SANTA MARIA DELLA SALUTE.
ALONG THE SHORE.
Around it, on two sides, are long arcades of marble columns, the lower ones adorned with sculptures in relief, the upper ones ending in graceful circles pierced with quatrefoils. Above them is the crowning glory of the building,—a beautiful expanse of variegated marble, with intricate designs running diagonally over its surface. At every corner the twisted column of Byzantine architecture is observed, and on the border of the roof a fringe of pinnacles and pointed arches cuts its keen silhouette against the sky. The lower columns seem perhaps a trifle short, but this is because the building has gradually settled toward the sea, as if unable to support the burden of its years and memories.
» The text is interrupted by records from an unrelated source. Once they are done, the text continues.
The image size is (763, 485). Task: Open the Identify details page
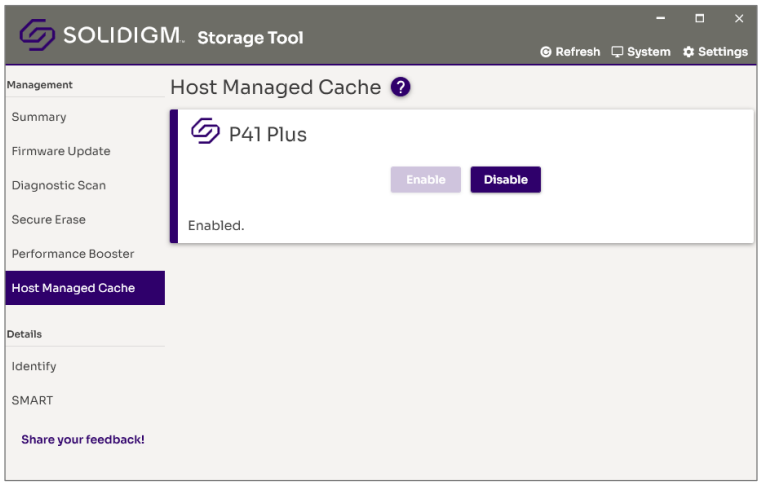pyautogui.click(x=34, y=366)
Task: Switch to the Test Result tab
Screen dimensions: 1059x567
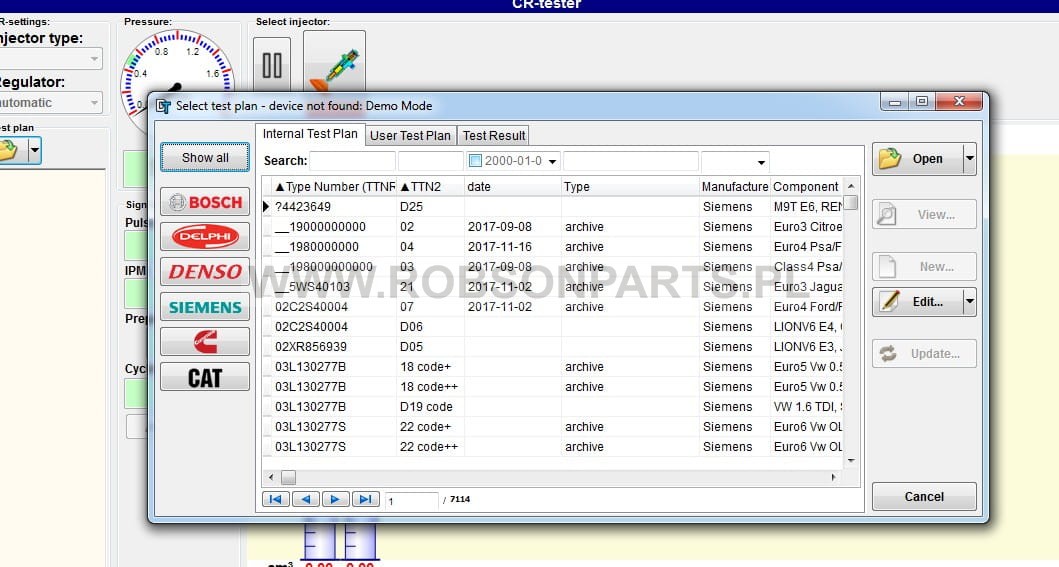Action: point(494,135)
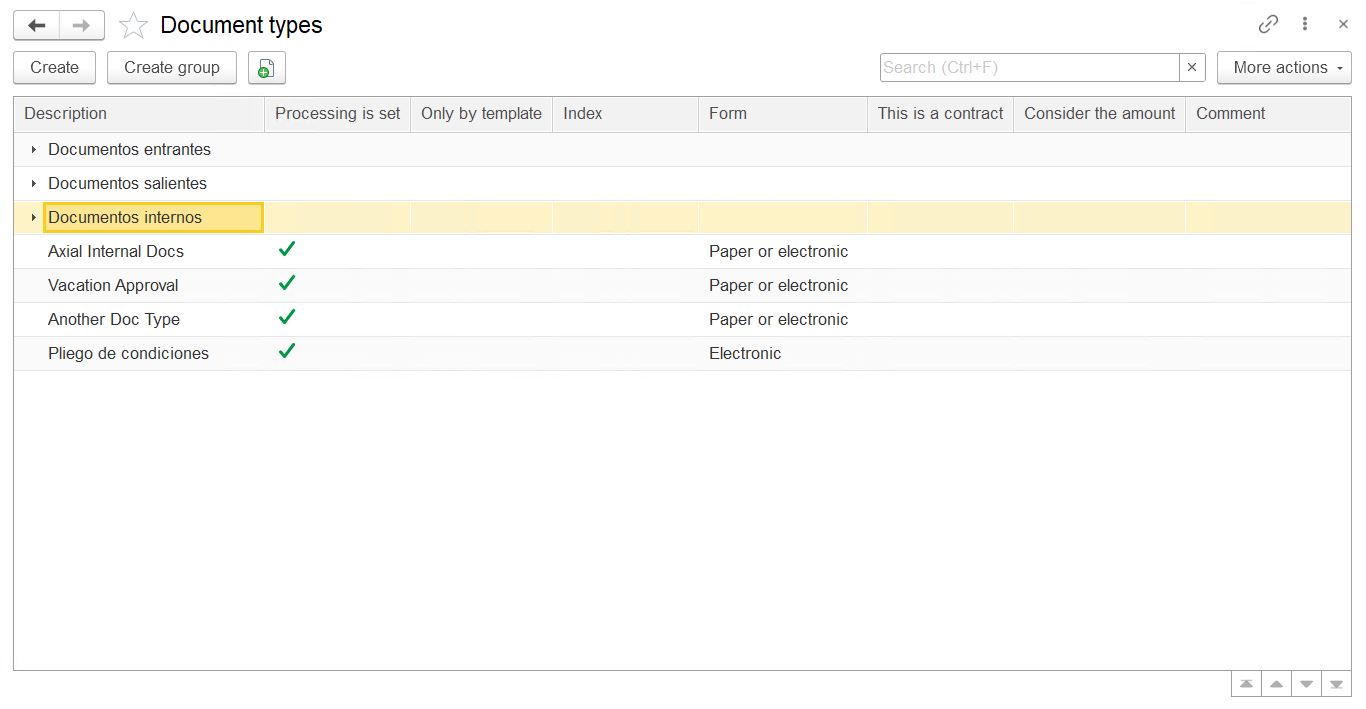Get link to this page icon
The width and height of the screenshot is (1366, 709).
click(x=1268, y=25)
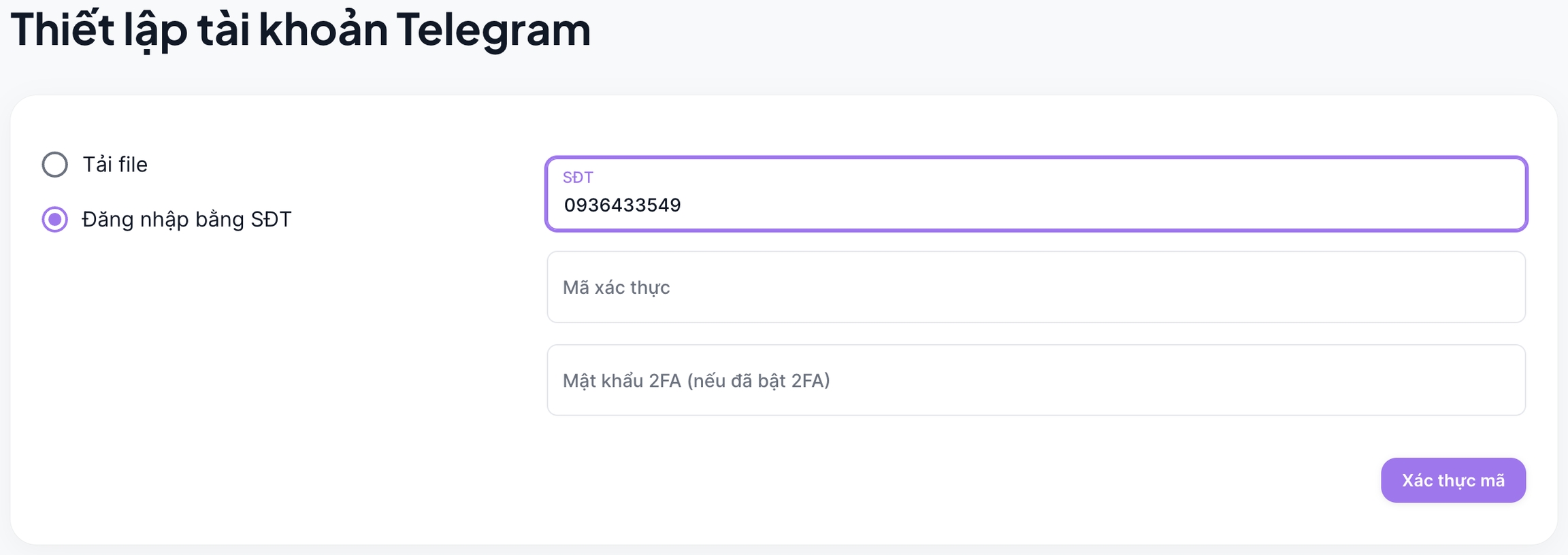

By day this palace is superbly beautiful; but, in the evening, when illumined by the moon, or flooded with electric light, it is, perhaps, the most imposing structure in the whole of Europe. At such a time it looks like an immense sarcophagus of precious stone, in which the glories of old Venice lie entombed. The colonnades around the Ducal Palace give perfect shelter from the sun or rain, and hundreds stroll here through the day, having the somber palace on the one side, and, on the other, all the gaiety of the Grand Canal. But in the evening, when the adjoining St. Mark's Square is thronged with promenaders, and music floats upon the air, the arcade is to the Piazza what a conservatory is to a ball-room. Lovers invariably find such places, for not even the moonbeams can penetrate these shadows. At such a time the promenades seem shadowy lanes of love conducting from the gay Piazza to the waiting gondola.